No sane person wants jury duty.  But unless you recently ran into a car, know a judge to bribe, or are willing to give the state another reason to claw you, you’re going.  And so I did.

I got in there bright and early with several hundred of my fellow citizens.  My first impression walking in the door?  They’ve got seven televisions in the room.  All of them have CNN on, fucking CNN.  One of the most solemn and important duties in somebody’s civic life and they’ve got garbage television on the walls.  Man, just put some camels and giraffes on there so people’s blood and mental lunacy isn’t fired up by stupid CNN before they go play with somebody’s life in court.
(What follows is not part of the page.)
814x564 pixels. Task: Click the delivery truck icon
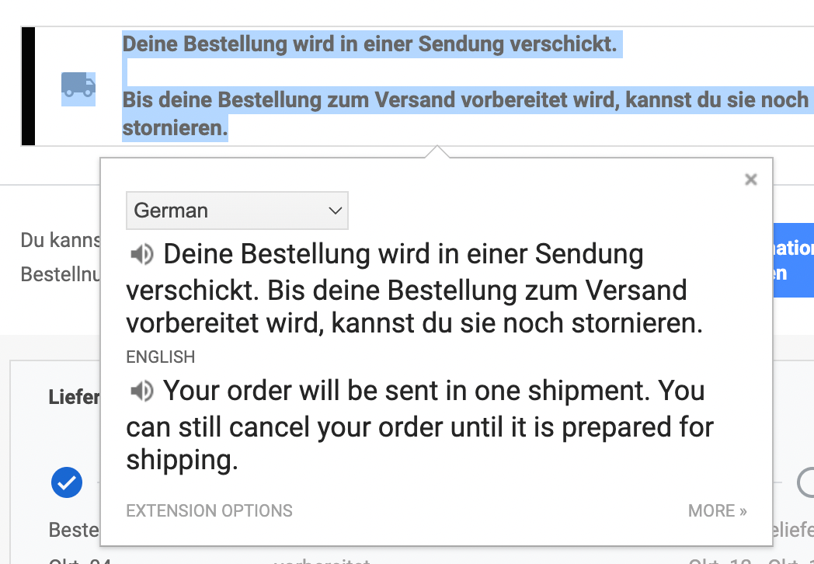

The jury duty leader gives the introductory speech about how she knows nobody wants to be there, but how important it is to freedom, democracy, and justice that we be there.  She inserts humor and the crowd is eating out of her hand the entire time.

She’s graded on a curve because she gives the same speech every day, but still, it says something about the state of our political leadership that the most inspirational and motivating political speech I’ve heard in years was given by a jury duty director at a random county courthouse.

They call out the names by the dozen assigning to each case.  It’s great to hear the breadth of unique America, name by name.  We’re doing just fine people [gives finger to haters on each political side using both hands].

I get picked with 49 others to sit the panel for a criminal trial.  This didn’t sound fun.  I’d have probably gotten struck anyways because of my day job and second job categories (moving that sweet, sweet Columbian pure across the International Date Line) [sips coffee], but still, even if you know you’ll get struck you wonder.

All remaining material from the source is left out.